# [Text under study]

────

Causeway Coast and Glens Borough Council remains £66.676 million in debt – a £5.4m decrease in the past year.
When asked what the single figure for the overall debt in Causeway Coast and Glen council was, a council spokesperson confirmed; ‘In relation to your enquiry, the relevant figure is £66.676m as at 31 March 2021.’
At Tuesday’s Special Council meeting, councillors were full of praise for the finance team and voted in favour of approving the annual Statement of Accounts for the year ended March 31, 2021 with Councillor McShane voting against and Independent Councillor Stephanie Quigley abstaining.
Finance Director Mark Smyth briefed councillors on the end of year accounts saying the ‘debt position had decreased by £5.4 million’.
“It is worth noting we have moved from the most indebted council at the time of merger to the seventh position,” explained the Finance Director.
The general fund balance has increased by £761,000 giving a carrying total of £4.531m, which is above recommended levels and other useable reserves have increased by £6.577m to a total of £12.094m.
Mr Smyth said this ‘would safeguard the ratepayer against future shock and rate rises’.
The major contribution to this increase was the creation of a COVID Recovery Reserve which aimed to mitigate any future losses which arise because of the ongoing pandemic from impacting upon the rate payer.
The Mayor, UUP Councillor Richard Holmes described the accounts as ‘a real turnaround in our financial performance and one to be commended’.
Party colleague Alderman Norman Hillis said it ‘was a good news story for once’ before asking about the support council had received from central government.
“All of us in Northern Ireland should be very grateful for the support that Westminster gave to Stormont and then the Departments for filtering it out to ourselves.
“It wasn’t found at the end of a rainbow or at a leprechaun’s pot of gold, certainly it came originally from Westminster and we should acknowledge our gratitude for that.
“How does the support we got compare to what other councils got?

────

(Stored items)
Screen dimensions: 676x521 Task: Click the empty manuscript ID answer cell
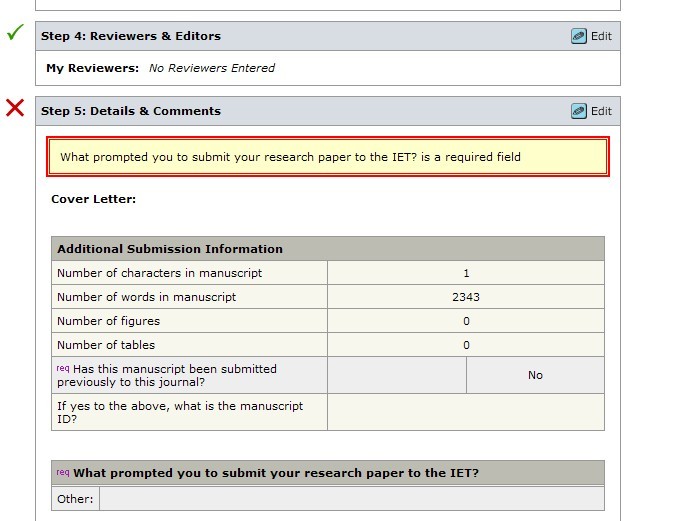466,412
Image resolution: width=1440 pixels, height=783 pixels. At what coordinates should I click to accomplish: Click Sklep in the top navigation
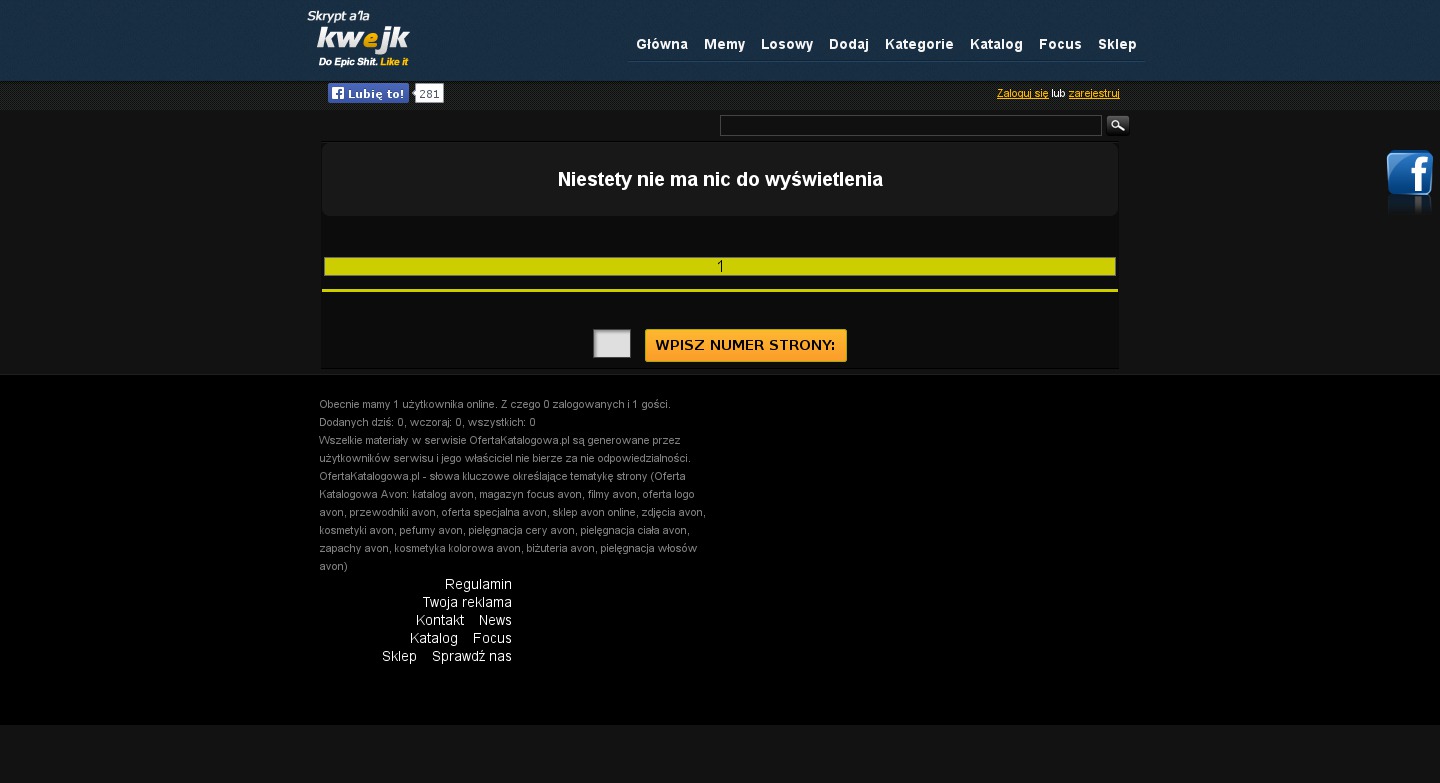[x=1117, y=44]
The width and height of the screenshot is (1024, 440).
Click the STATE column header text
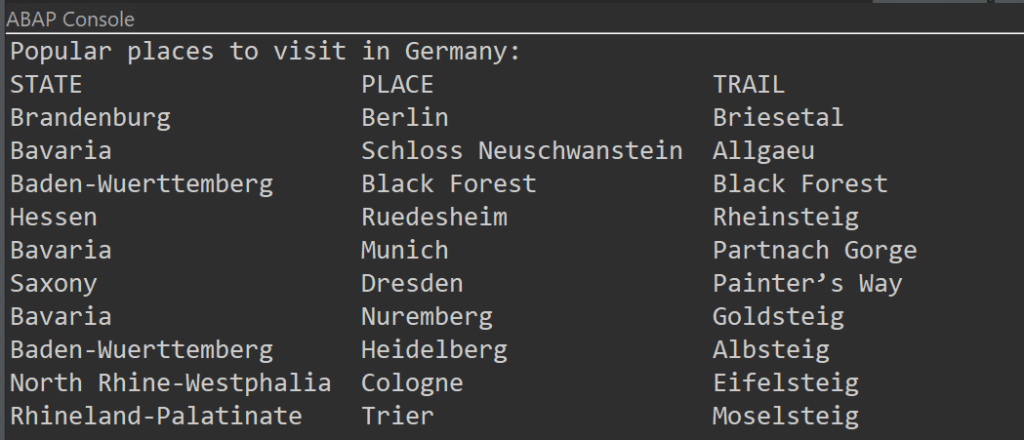[46, 84]
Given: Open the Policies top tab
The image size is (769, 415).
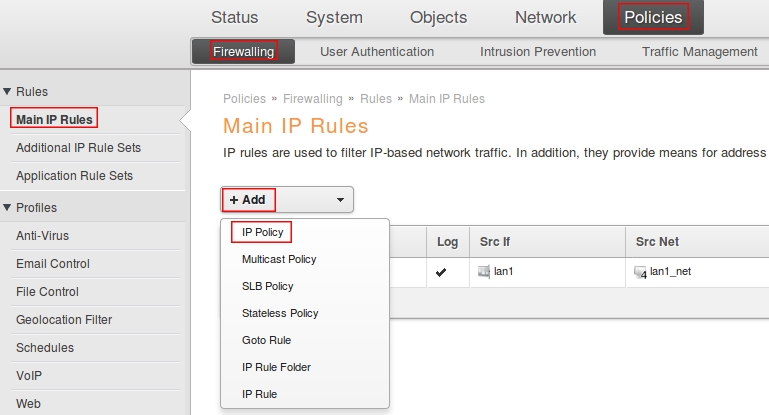Looking at the screenshot, I should [x=652, y=18].
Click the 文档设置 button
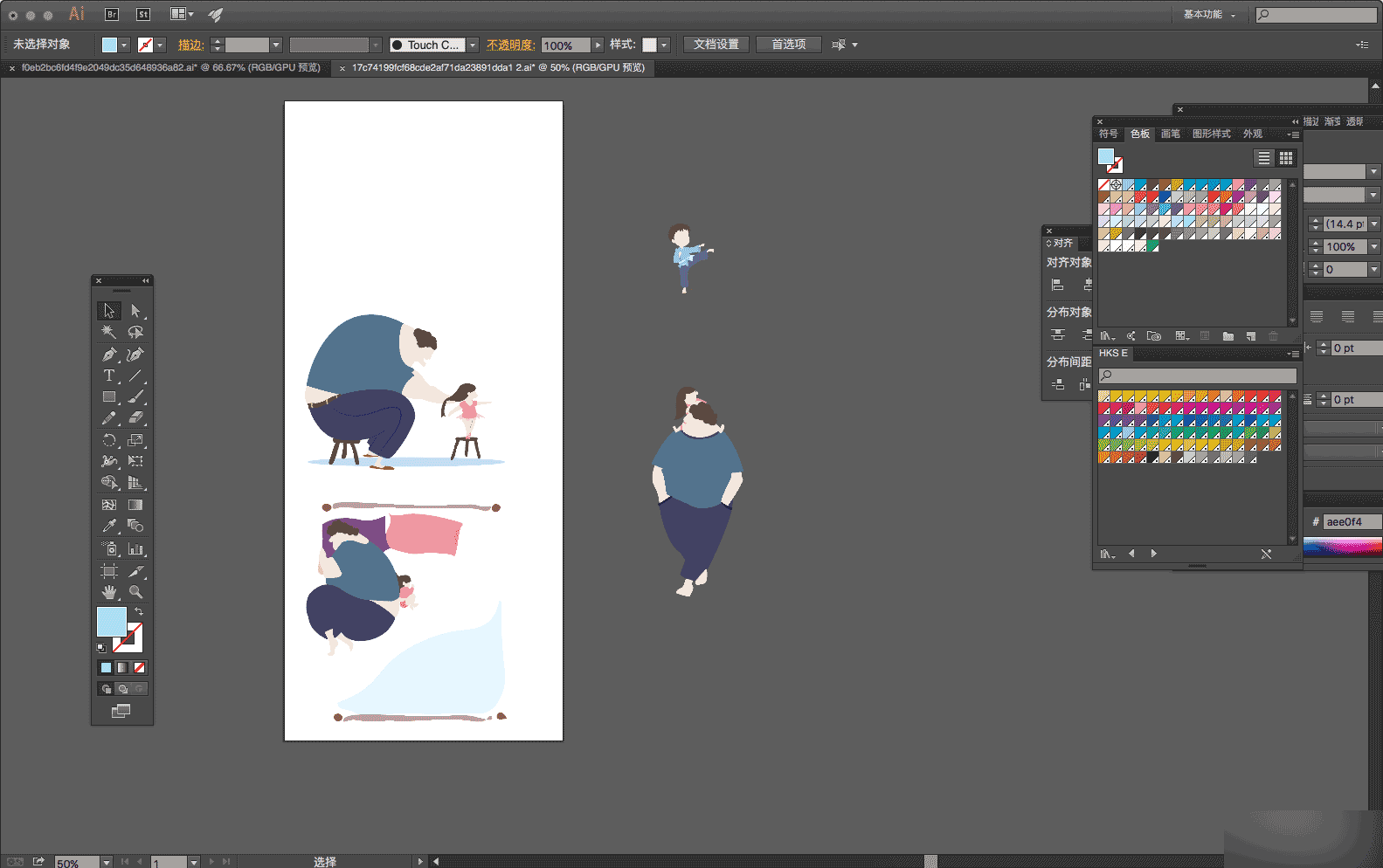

────

# [Exercise set]
A. In the council debt article, which position does the Finance Director say the council has moved to since being the most indebted council at the time of merger?
B. Write a continuation of the council debt article, starting right after its final sentence.

# [Answer set]
A. Seventh position.

B.
Mr Smyth responded: “We had a total of £7M come in of subvention funding and of that £7M, £4.465M was from the Department of Communities. I can advise that Causeway Coast and Glens Council drew the second lowest funding from the Department of Communities.”
DUP Alderman John Finlay offered his praise to the finance team adding: “We are going in the right direction.
“If you were looking on you would have thought sometimes in the Council Chamber we were the worst council in the world, we had all sorts of debt and the whole thing was going to fall in around us but that has turned out a bit of a falsehood. The Council was never in that type of trouble.”
Proposing the accounts were accepted and calling for a recorded vote DUP Alderman George Duddy spoke about the ‘unfounded negativity’ that had surrounded the council over the past number of years.
“Things are looking much more positive”, he said. “The challenge is continuing in that vein and having spoken to our Directors over the last week they are focused and working within the budgets set for them.”
Independent Councillor William McCandless seconded the proposal saying it ‘was important for council to move beyond fake news and scurrilous remarks made about our officers’.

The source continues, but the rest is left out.